The Windows Store

As we mentioned previously, the Windows Store will be the Metro carrot for developers. At the same time it will be a significant change for end-users, double-so for Windows users who move to ARM.

Fundamentally the Windows Store is as you’d expect: it’s Microsoft’s rendition of the application stores we see on Mac OS X, iOS, Android, Ubuntu, etc. It will have a prominent place in Windows 8 (currently it’s the 2nd tile) and Microsoft would be very happy if all of their developers distributed applications through it. For x86/x64 users it will be just another source of applications; Metro applications can be sold through it, while for Win32 applications it will act as a listing service directing users to the owner's website. For ARM users however the Windows Store will be the only place users can get applications from, thereby not only requiring they be Metro, but that the entire experience for ARM users will be a walled garden like iOS.

Unfortunately the Store is one of the few features Microsoft showed off during the press event that was not enabled on our tablet. Right now Microsoft is still working on what their content standards will be, a Terms of Service agreement, pricing/developer cuts, etc.

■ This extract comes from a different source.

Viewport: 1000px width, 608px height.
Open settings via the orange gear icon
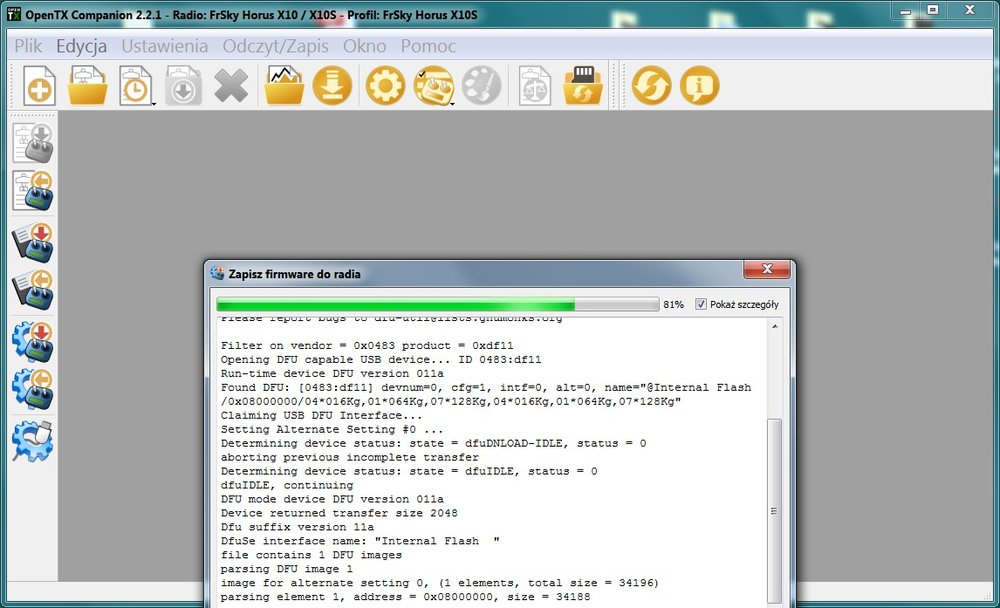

As it stands the store itself looks like functions exactly how you’d expect a Metro based application store to behave. The store will only be accepting and selling Metro applications, so non-Metro applications will continue to be installed via traditional methods.

The Windows Store alongside Metro’s APIs will serve as a two-pronged approach for security for Microsoft. Metro applications will have a fine grained permissions system similar to Android, and as a result most applications will have even fewer rights than today’s applications running with user level permissions, as applications will only be given the permissions they ask for and the user approves. Meanwhile the Store’s content approval process will further weed out bad applications. As such we’d expect Microsoft’s pitch to end-users to be something along this line: so long as you stay in the walled garden, you’re guaranteed to be secure.

From an end-user perspective one big thing differentiating the Windows Store from Apple’s Mac App Store is that Microsoft will also be allowing developers to offer time limited trials through the store, by building on top of Microsoft’s existing DRM/licensing technologies. Along these lines Microsoft will also be offering the now obligatory ability to make in-application purchases, allowing developers to sell application features beyond just the application itself.

We’re still waiting to see how software updates are handled, but at this point it’s reasonable to expect that they will become part of the Windows Update process as low-priority updates.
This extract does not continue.